Set down exactly the lines below, starting at the one that contains "Instruction: Tap Bluetooth icon in status bar" and ending at the one that contains "700x688 pixels.", with both of those lines included and nothing else.

* * * *

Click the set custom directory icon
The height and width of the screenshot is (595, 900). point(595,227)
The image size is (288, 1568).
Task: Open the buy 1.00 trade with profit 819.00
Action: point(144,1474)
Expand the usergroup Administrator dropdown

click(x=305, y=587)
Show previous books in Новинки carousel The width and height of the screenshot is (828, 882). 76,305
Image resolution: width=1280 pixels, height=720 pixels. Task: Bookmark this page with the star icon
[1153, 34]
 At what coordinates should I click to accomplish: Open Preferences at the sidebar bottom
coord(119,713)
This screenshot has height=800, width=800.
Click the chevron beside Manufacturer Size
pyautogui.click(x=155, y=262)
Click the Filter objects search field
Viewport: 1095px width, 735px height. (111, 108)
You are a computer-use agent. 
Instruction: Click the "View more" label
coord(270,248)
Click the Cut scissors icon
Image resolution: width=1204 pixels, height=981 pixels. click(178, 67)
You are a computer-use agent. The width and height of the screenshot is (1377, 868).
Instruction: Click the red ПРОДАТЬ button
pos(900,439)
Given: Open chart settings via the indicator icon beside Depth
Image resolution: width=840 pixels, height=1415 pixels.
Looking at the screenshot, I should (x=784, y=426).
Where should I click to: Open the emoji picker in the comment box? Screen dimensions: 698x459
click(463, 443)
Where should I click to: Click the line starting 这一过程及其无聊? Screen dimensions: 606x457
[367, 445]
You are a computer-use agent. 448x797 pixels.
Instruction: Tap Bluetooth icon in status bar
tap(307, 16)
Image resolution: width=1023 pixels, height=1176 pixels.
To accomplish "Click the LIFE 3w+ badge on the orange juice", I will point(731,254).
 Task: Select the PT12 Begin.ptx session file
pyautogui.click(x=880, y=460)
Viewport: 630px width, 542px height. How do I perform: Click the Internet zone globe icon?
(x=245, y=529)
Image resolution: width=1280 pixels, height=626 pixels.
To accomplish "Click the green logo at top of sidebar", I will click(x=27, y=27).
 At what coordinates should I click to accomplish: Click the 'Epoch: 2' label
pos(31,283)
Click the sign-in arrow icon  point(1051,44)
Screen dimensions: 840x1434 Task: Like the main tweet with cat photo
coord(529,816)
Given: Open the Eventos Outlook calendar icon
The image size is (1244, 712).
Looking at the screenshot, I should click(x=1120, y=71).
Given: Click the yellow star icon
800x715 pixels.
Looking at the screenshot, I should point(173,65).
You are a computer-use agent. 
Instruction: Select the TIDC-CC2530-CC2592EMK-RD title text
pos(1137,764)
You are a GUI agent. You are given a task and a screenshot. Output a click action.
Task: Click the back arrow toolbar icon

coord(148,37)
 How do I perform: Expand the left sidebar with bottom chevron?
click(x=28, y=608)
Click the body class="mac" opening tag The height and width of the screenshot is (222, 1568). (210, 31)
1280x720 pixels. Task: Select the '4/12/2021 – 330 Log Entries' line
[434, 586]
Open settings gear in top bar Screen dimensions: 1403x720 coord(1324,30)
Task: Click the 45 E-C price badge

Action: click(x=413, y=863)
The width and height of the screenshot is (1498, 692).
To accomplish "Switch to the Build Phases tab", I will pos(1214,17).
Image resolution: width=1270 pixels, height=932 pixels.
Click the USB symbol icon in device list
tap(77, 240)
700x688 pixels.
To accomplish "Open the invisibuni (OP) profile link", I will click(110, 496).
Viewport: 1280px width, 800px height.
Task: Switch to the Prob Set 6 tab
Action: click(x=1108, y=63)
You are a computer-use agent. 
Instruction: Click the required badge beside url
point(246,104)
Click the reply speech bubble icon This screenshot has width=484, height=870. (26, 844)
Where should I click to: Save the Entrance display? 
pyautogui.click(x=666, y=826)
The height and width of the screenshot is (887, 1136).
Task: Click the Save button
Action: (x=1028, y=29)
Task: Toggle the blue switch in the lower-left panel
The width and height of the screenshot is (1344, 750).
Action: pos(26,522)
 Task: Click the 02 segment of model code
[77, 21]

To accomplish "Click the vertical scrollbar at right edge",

* * * *

Worked solution:
Instruction: Tap Bluetooth icon in status bar
tap(307, 16)
Image resolution: width=1023 pixels, height=1176 pixels.
To accomplish "Click the LIFE 3w+ badge on the orange juice", I will point(731,254).
 Task: Select the PT12 Begin.ptx session file
pyautogui.click(x=880, y=460)
Viewport: 630px width, 542px height. How do I perform: Click the Internet zone globe icon?
(x=245, y=529)
Image resolution: width=1280 pixels, height=626 pixels.
To accomplish "Click the green logo at top of sidebar", I will click(x=27, y=27).
 At what coordinates should I click to accomplish: Click the 'Epoch: 2' label
pos(31,283)
Click the sign-in arrow icon  point(1051,44)
Screen dimensions: 840x1434 Task: Like the main tweet with cat photo
coord(529,816)
Given: Open the Eventos Outlook calendar icon
The image size is (1244, 712).
Looking at the screenshot, I should click(x=1120, y=71).
Given: Click the yellow star icon
800x715 pixels.
Looking at the screenshot, I should point(173,65).
You are a computer-use agent. 
Instruction: Select the TIDC-CC2530-CC2592EMK-RD title text
pos(1137,764)
You are a GUI agent. You are given a task and a screenshot. Output a click action.
Task: Click the back arrow toolbar icon

coord(148,37)
 How do I perform: Expand the left sidebar with bottom chevron?
click(x=28, y=608)
Click the body class="mac" opening tag The height and width of the screenshot is (222, 1568). (210, 31)
1280x720 pixels. Task: Select the '4/12/2021 – 330 Log Entries' line
[434, 586]
Open settings gear in top bar Screen dimensions: 1403x720 coord(1324,30)
Task: Click the 45 E-C price badge

Action: click(x=413, y=863)
The width and height of the screenshot is (1498, 692).
To accomplish "Switch to the Build Phases tab", I will pos(1214,17).
Image resolution: width=1270 pixels, height=932 pixels.
Click the USB symbol icon in device list
tap(77, 240)
700x688 pixels.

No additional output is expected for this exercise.